Tag Archives: Nicaragua

Nicaragua keeping canal plans under wraps

One thing that remains constant with governments such as those in Nicaragua and Venezuela, the government does like to control things.

The Committee to Protect Journalists now reports that details of the massive — as in US$50 billion — canal project are hard to find. In fact, it was even hard for reporters to attend the gala groundbreaking ceremony in December. (Reporters covering Nicaragua waterway project obstructed by lack of information)

Government officials told [journalists] to wait in a Managua hotel for a bus that would transport them to the ribbon-cutting ceremony, according to the Nicaragua Dispatch. But the bus never showed up. Tim Rogers, editor of the online news outlet, said that journalists who traveled to the Pacific coast site on their own were turned back by police.

To be honest no one should be surprised that the Ortega govenrment is being tight lipped about the project.

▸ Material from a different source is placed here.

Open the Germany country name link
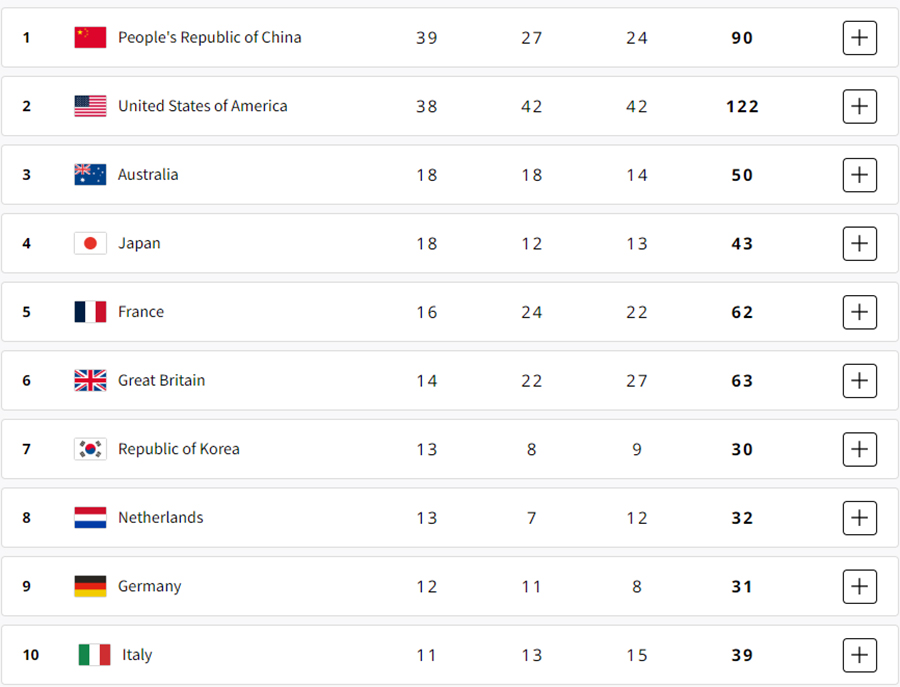This screenshot has height=687, width=900. coord(150,587)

First, it is not in the nature of the Sandanista governments (and Ortega in particular) to be too enamoured with the idea of public scrutiny of government projects.

Second, the Sandinistas — like their patrons in Venezuela — have no great love for free and independent media.

Third, let’s face it , governments in the region in general are not hospitable to having people looking too closely at how money is spent.

And lastly, the partner in the canal is a firm that has an office in Hong Kong but whose founder is all up close and tight with Chinese state industries.

So you have a nice coalition putting the canal together by people who really don’t think it is anyone’s business but their own to know what is going on.

Given the global financial and political implications of another canal cutting through Central America, I would think there would be more pressure from U.S. and European business groups, governments and media outlets to see the paperwork on the building of this new canal.

Remember how conservatives in the U.S. got all hot and bothered when the Panama Canal was returned to Panama? Besides the whole “We stole it fair and square” stuff, they were also going crazy because Hong Kong businessman Li Ka Shing won the contract to handle the ports on either end.

Screams of how the Chinese communists were taking over the canal were heard across the land.  Unfortunately for the screamers, Li is no communist. He is from Hong Kong — a place Heritage Foundations loves for its economic freedom — and has no love for the rulers in Beijing. (In fact, Li is moving a lot of his holdings from Hong Kong to Bermuda. That should say something about how “lcommunist” he is.)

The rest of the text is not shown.